Article —

Reply #9 - Mar 9th, 2012 at 1:24pm

Bud Greene   Offline
Colonel
What's up, doc?
Up, up in the air...

Gender: male
Posts: 480
*****
 
Gee, it's nice living alone! Smiley  I can load the dishwasher however I like, run it at any time of the day or night, or opt not to do the dishes at all! Wink Smiley
 
IP Logged
 
Reply #10 - Mar 9th, 2012 at 1:27pm

eno   Offline
Colonel
Why you shouldn't light
your farts!!
Derbyshire UK

Posts: 7802
*****
 
I'm with Charlie on this one, for exactly the same reason......... fancy a swap :d
 

...
IP Logged
 
Reply #11 - Mar 9th, 2012 at 2:22pm

ftldave   Offline
Colonel
"Here we go!" - Yuri Gagarin
Bloomington, Indiana, USA

Gender: male
Posts: 115
*****
 
A stern female finger pointing at the stack of paper plates warded me away from the dishwasher. They're cheap and biodegradable, right? Renewable resource and all that, right?
 

"Research is what I'm doing when I don't know what I'm doing."
    - Werner von Braun
IP Logged
 
Reply #12 - Mar 9th, 2012 at 6:10pm

expat   Offline
Colonel
Deep behind enemy lines!

Gender: male
Posts: 8499
*****
 
eno wrote on Mar 9th, 2012 at 1:27pm:
I'm with Charlie on this one, for exactly the same reason......... fancy a swap :d



I will just have a chat with UPS and then get back to you Lips Sealed Grin

Matt
 

PETA ... People Eating Tasty Animals.

B1 Boeing 737-800 and Dash8 Q-400
IP Logged
 
Reply #13 - Mar 9th, 2012 at 7:21pm

Ang2dogs   Offline
Colonel
No matter where you go,
there you are.
black mountain hills of Dakota

Gender: male
Posts: 848
*****
 
How I got out of the dishwasher dilemma!

Kinda like Ozzy said, I don't belive using the dishwasher is nessecery (as it's just me and the ol'lady), unless we have a bunch of family or friends over to eat. But the wife don't like to do dishes by hand, and eventually loads up the dish washer untill I can't find a clean plate or utinsiles ,
utensals, knife, fork or spoon, and God help her, my coffee mug. And like you said SHE expects me to unload it.

Problem set —
1. Decide whether each statement below agrees with the dishwasher forum thread. Answer yes or no for (a), (b), and (c), and quote the words of the thread that decide each one.
(a) Bud Greene says that living alone lets him run the dishwasher whenever he wants.
(b) ftldave was steered away from the dishwasher by a finger pointing at paper plates.
(c) Ang2dogs says his wife likes to do the dishes by hand.
2. Continue the dishwasher forum thread, starting after its final sentence.

Given data —

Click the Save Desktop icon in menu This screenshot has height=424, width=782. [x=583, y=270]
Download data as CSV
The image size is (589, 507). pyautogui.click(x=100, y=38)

Answers to the tasks —
1.
(a) Yes: "run it at any time of the day or night"
(b) Yes: "A stern female finger pointing at the stack of paper plates warded me away from the dishwasher."
(c) No: "But the wife don't like to do dishes by hand"

2.
So here's how to get out of this wishywashy situation.
First, make sure your lady ain't looking over your shoulder as you read this!

You got to make like your giving in. OK honey use your dishwasher, have fun. Now you are throwing her off, everythings OK.So now what you do is after your done eating,,,,,,,,,,,,,,,,,,,Wash your own dishes. Let her pileup her own stuff in the dishwasher, and when your stuff is dry put them away in the cupboard (or where ever you put them).Now what ever you do ignore the situation and when she thinks YOUR going to empty the blasted washer, just go and get you clean frosty mug, fill it with a beverage of your choice and go about your buisness as if nothing is going on. She'll get the message and empty the darn thing herself! Grin Grin Grin, OK gotta run, I hear her coming down to my chambers.
 
IP Logged
 
Reply #14 - Mar 9th, 2012 at 8:12pm

Steve M   Offline
Colonel
Cambridge On.

Gender: male
Posts: 4097
*****
 
You know what? I just do what I'm told to do.  Smiley
 

...
Flying with twins is a lot of fun..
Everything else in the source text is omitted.